» Exercise instructions: Turn the rows below into a numbered list, leaving out any blank lines.

» Records to process:
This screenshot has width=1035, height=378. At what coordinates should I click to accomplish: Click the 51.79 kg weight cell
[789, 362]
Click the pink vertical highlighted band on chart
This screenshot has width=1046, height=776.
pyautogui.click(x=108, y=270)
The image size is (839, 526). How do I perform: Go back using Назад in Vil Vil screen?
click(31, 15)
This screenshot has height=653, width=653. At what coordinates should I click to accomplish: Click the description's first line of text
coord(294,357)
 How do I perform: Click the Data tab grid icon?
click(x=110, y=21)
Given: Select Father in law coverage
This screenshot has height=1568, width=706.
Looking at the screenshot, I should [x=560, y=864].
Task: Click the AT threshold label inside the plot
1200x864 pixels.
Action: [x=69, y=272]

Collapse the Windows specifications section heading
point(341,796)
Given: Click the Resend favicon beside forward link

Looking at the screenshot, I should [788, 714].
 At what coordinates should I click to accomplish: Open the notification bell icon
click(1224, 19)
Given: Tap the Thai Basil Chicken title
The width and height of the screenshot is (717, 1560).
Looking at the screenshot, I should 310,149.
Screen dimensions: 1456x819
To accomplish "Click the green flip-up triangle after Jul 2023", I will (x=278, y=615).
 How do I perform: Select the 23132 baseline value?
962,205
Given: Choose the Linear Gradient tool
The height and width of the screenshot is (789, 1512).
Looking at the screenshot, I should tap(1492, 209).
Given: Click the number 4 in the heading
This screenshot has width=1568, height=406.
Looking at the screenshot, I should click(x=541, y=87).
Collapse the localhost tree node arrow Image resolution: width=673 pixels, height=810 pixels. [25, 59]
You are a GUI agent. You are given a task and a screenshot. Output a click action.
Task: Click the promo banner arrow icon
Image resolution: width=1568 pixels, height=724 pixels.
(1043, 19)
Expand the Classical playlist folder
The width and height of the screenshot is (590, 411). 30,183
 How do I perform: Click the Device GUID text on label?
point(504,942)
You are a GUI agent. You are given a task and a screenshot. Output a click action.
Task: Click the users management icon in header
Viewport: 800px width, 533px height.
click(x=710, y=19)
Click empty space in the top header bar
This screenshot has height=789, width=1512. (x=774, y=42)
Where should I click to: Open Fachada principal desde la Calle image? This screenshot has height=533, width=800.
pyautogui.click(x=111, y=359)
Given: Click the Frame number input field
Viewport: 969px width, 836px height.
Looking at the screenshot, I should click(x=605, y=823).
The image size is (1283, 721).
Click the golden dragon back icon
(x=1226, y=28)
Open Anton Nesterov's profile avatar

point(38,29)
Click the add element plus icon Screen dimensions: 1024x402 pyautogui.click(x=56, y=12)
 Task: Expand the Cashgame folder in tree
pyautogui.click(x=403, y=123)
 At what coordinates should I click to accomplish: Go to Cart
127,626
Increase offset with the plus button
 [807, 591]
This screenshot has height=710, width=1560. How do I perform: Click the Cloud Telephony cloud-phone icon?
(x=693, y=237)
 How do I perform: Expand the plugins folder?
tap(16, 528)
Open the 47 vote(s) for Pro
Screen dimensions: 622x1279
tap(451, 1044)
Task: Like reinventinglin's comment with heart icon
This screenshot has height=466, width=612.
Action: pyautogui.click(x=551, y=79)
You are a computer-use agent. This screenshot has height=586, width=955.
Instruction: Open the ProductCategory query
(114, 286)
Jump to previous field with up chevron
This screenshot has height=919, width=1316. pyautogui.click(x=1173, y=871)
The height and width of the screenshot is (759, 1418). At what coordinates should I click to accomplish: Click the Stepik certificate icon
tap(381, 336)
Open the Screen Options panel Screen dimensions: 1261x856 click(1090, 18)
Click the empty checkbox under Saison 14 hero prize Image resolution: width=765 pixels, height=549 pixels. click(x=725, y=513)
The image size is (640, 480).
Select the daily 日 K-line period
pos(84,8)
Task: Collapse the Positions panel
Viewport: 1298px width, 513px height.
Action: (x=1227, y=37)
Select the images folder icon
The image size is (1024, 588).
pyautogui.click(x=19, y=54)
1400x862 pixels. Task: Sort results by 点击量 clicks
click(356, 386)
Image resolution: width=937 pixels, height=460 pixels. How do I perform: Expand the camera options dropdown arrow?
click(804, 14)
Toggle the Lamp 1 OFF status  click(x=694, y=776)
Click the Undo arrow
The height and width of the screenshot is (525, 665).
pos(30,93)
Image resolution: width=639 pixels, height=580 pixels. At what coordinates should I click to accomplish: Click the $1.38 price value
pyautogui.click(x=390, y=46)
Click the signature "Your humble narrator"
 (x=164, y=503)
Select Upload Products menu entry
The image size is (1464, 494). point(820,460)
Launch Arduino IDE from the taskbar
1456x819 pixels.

» Answer to the task:
1. This screenshot has width=1035, height=378. At what coordinates should I click to accomplish: Click the 51.79 kg weight cell
2. [789, 362]
3. Click the pink vertical highlighted band on chart
4. This screenshot has width=1046, height=776.
5. pyautogui.click(x=108, y=270)
6. The image size is (839, 526). How do I perform: Go back using Назад in Vil Vil screen?
7. click(31, 15)
8. This screenshot has height=653, width=653. At what coordinates should I click to accomplish: Click the description's first line of text
9. coord(294,357)
10.  How do I perform: Click the Data tab grid icon?
11. click(x=110, y=21)
12. Given: Select Father in law coverage
13. This screenshot has height=1568, width=706.
14. Looking at the screenshot, I should [x=560, y=864].
15. Task: Click the AT threshold label inside the plot
16. 1200x864 pixels.
17. Action: [x=69, y=272]
18. Collapse the Windows specifications section heading
19. point(341,796)
20. Given: Click the Resend favicon beside forward link
21. Looking at the screenshot, I should [788, 714].
22.  At what coordinates should I click to accomplish: Open the notification bell icon
23. click(1224, 19)
24. Given: Tap the Thai Basil Chicken title
25. The width and height of the screenshot is (717, 1560).
26. Looking at the screenshot, I should 310,149.
27. Screen dimensions: 1456x819
28. To accomplish "Click the green flip-up triangle after Jul 2023", I will (x=278, y=615).
29.  How do I perform: Select the 23132 baseline value?
30. 962,205
31. Given: Choose the Linear Gradient tool
32. The height and width of the screenshot is (789, 1512).
33. Looking at the screenshot, I should tap(1492, 209).
34. Given: Click the number 4 in the heading
35. This screenshot has width=1568, height=406.
36. Looking at the screenshot, I should click(x=541, y=87).
37. Collapse the localhost tree node arrow Image resolution: width=673 pixels, height=810 pixels. [25, 59]
38. You are a GUI agent. You are given a task and a screenshot. Output a click action.
39. Task: Click the promo banner arrow icon
40. Image resolution: width=1568 pixels, height=724 pixels.
41. (1043, 19)
42. Expand the Classical playlist folder
43. The width and height of the screenshot is (590, 411). 30,183
44.  How do I perform: Click the Device GUID text on label?
45. point(504,942)
46. You are a GUI agent. You are given a task and a screenshot. Output a click action.
47. Task: Click the users management icon in header
48. Viewport: 800px width, 533px height.
49. click(x=710, y=19)
50. Click empty space in the top header bar
51. This screenshot has height=789, width=1512. (x=774, y=42)
52. Where should I click to: Open Fachada principal desde la Calle image? This screenshot has height=533, width=800.
53. pyautogui.click(x=111, y=359)
54. Given: Click the Frame number input field
55. Viewport: 969px width, 836px height.
56. Looking at the screenshot, I should click(x=605, y=823).
57. The image size is (1283, 721).
58. Click the golden dragon back icon
59. (x=1226, y=28)
60. Open Anton Nesterov's profile avatar
61. point(38,29)
62. Click the add element plus icon Screen dimensions: 1024x402 pyautogui.click(x=56, y=12)
63.  Task: Expand the Cashgame folder in tree
64. pyautogui.click(x=403, y=123)
65.  At what coordinates should I click to accomplish: Go to Cart
66. 127,626
67. Increase offset with the plus button
68.  [807, 591]
69. This screenshot has height=710, width=1560. How do I perform: Click the Cloud Telephony cloud-phone icon?
70. (x=693, y=237)
71.  How do I perform: Expand the plugins folder?
72. tap(16, 528)
73. Open the 47 vote(s) for Pro
74. Screen dimensions: 622x1279
75. tap(451, 1044)
76. Task: Like reinventinglin's comment with heart icon
77. This screenshot has height=466, width=612.
78. Action: pyautogui.click(x=551, y=79)
79. You are a computer-use agent. This screenshot has height=586, width=955.
80. Instruction: Open the ProductCategory query
81. (114, 286)
82. Jump to previous field with up chevron
83. This screenshot has height=919, width=1316. pyautogui.click(x=1173, y=871)
84. The height and width of the screenshot is (759, 1418). At what coordinates should I click to accomplish: Click the Stepik certificate icon
85. tap(381, 336)
86. Open the Screen Options panel Screen dimensions: 1261x856 click(1090, 18)
87. Click the empty checkbox under Saison 14 hero prize Image resolution: width=765 pixels, height=549 pixels. click(x=725, y=513)
88. The image size is (640, 480).
89. Select the daily 日 K-line period
90. pos(84,8)
91. Task: Collapse the Positions panel
92. Viewport: 1298px width, 513px height.
93. Action: (x=1227, y=37)
94. Select the images folder icon
95. The image size is (1024, 588).
96. pyautogui.click(x=19, y=54)
97. 1400x862 pixels. Task: Sort results by 点击量 clicks
98. click(356, 386)
99. Image resolution: width=937 pixels, height=460 pixels. How do I perform: Expand the camera options dropdown arrow?
100. click(804, 14)
101. Toggle the Lamp 1 OFF status  click(x=694, y=776)
102. Click the Undo arrow
103. The height and width of the screenshot is (525, 665).
104. pos(30,93)
105. Image resolution: width=639 pixels, height=580 pixels. At what coordinates should I click to accomplish: Click the $1.38 price value
106. pyautogui.click(x=390, y=46)
107. Click the signature "Your humble narrator"
108.  (x=164, y=503)
109. Select Upload Products menu entry
110. The image size is (1464, 494). point(820,460)
111. Launch Arduino IDE from the taskbar
112. 1456x819 pixels.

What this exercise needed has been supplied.